Il faut ajouter un camp dans cette belle discussion: celui des falsifa, euh des "philosophes", qui se différenciaient nettement des mutazilites mais qui furent tout autant rejetés et anathémisés. Farabi, Avicenne, Rushd voient le monde comme nécessaire. Encore pire: Dieu est un moteur raisonnable, infiniment puissant et à qui il faut s'unir. Tout ceci, qui se voulait décrire rationnellement l'infiniment arbitraire, fut rejeté avec violence.

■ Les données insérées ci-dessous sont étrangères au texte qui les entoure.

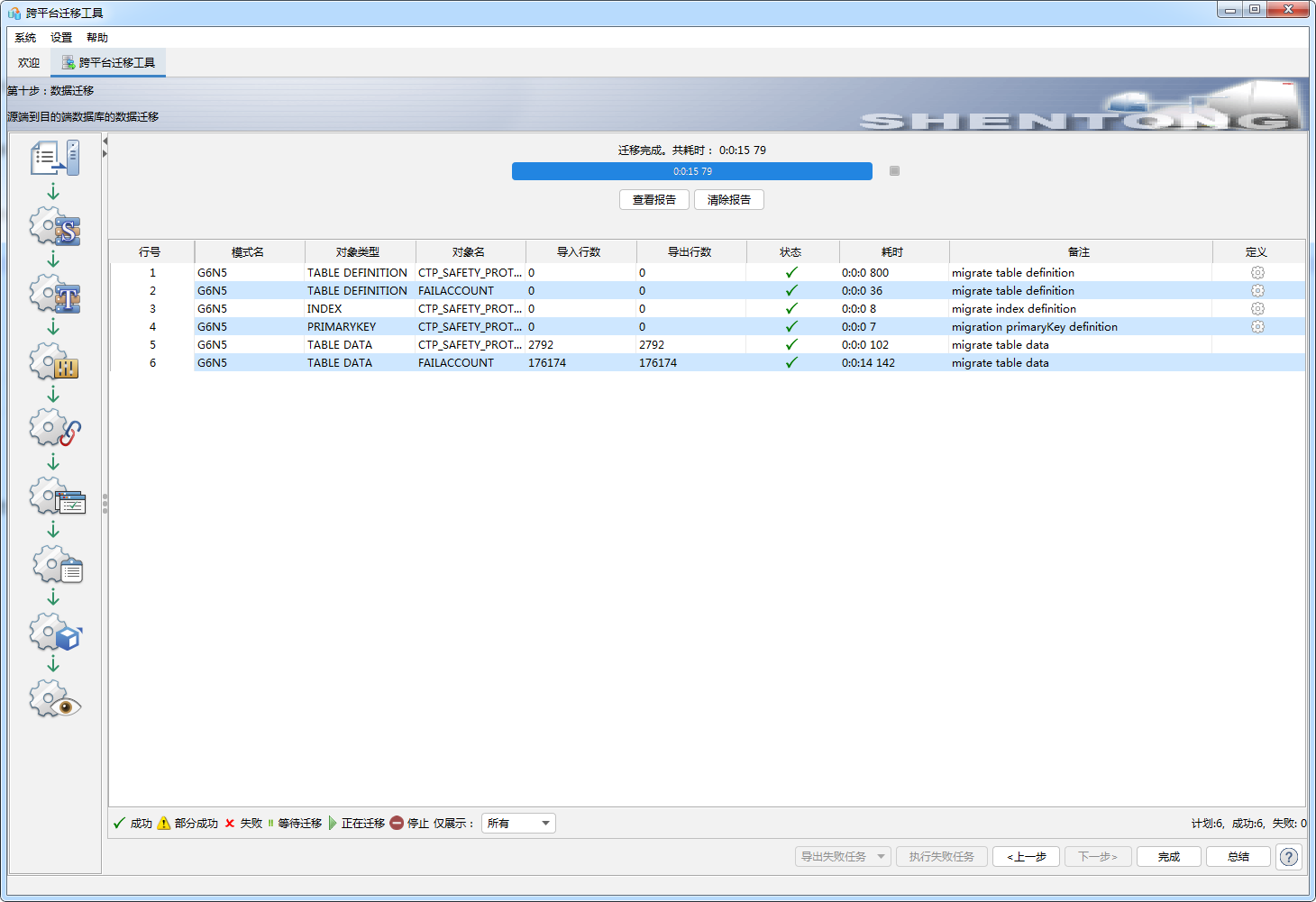Open definition gear for the INDEX row
Screen dimensions: 1316x902
point(1257,308)
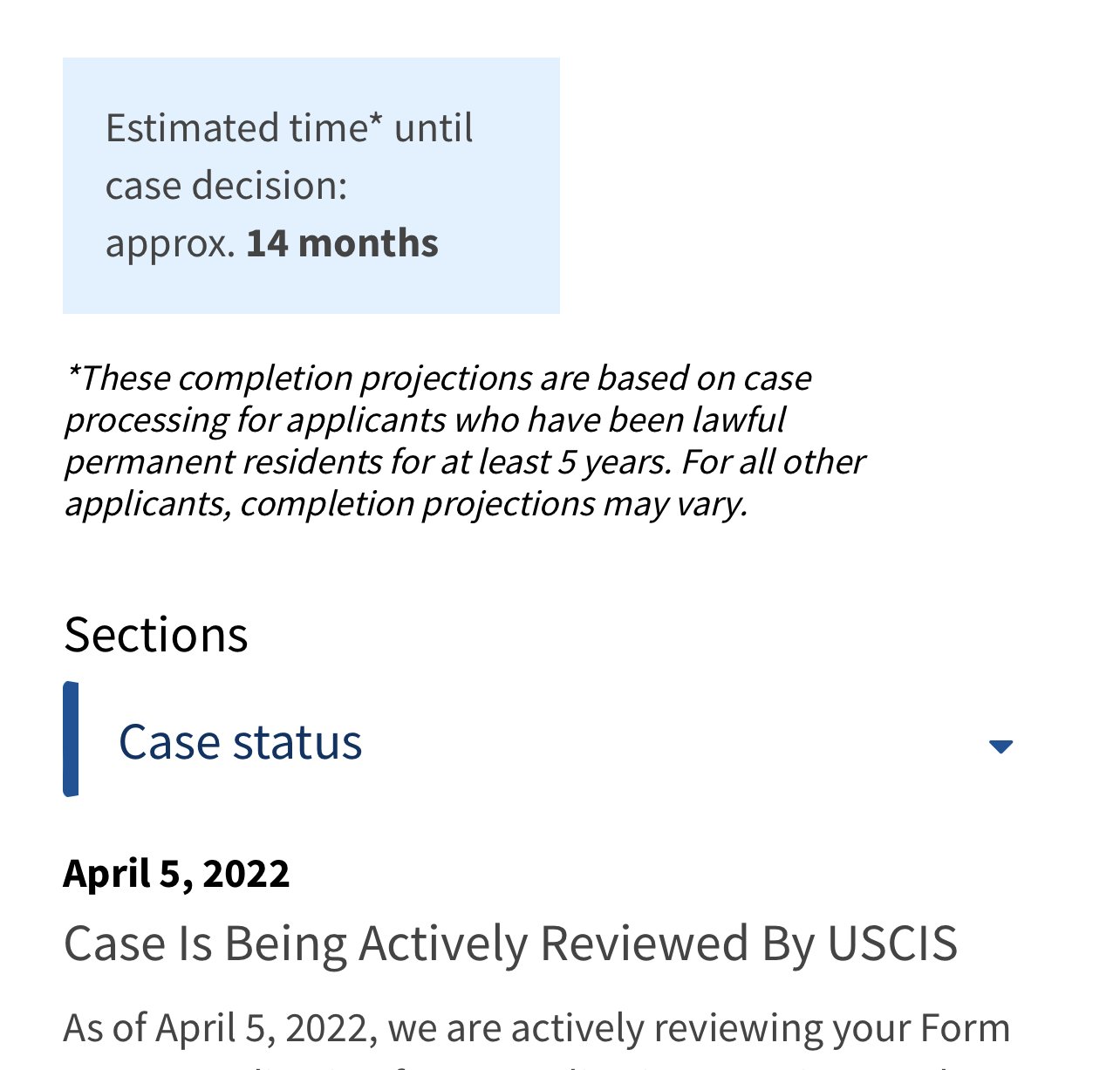1120x1070 pixels.
Task: Click the bold 14 months text
Action: tap(343, 243)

Dans la réalité, le refus il y a mille ans, non seulement de la philosophie, mais de la seule alternative théologique à l'écrasement absolu de l'humain devant une divinité autoritaire dont l'unicité ne cédait rien à la cruauté et au total manque d'intérêt pour le développement humain, consacre l'impossibilité complète de faire quoi que ce soit avec la religion en question. Elle doit disparaitre, la voilà la réforme qu'on cherche.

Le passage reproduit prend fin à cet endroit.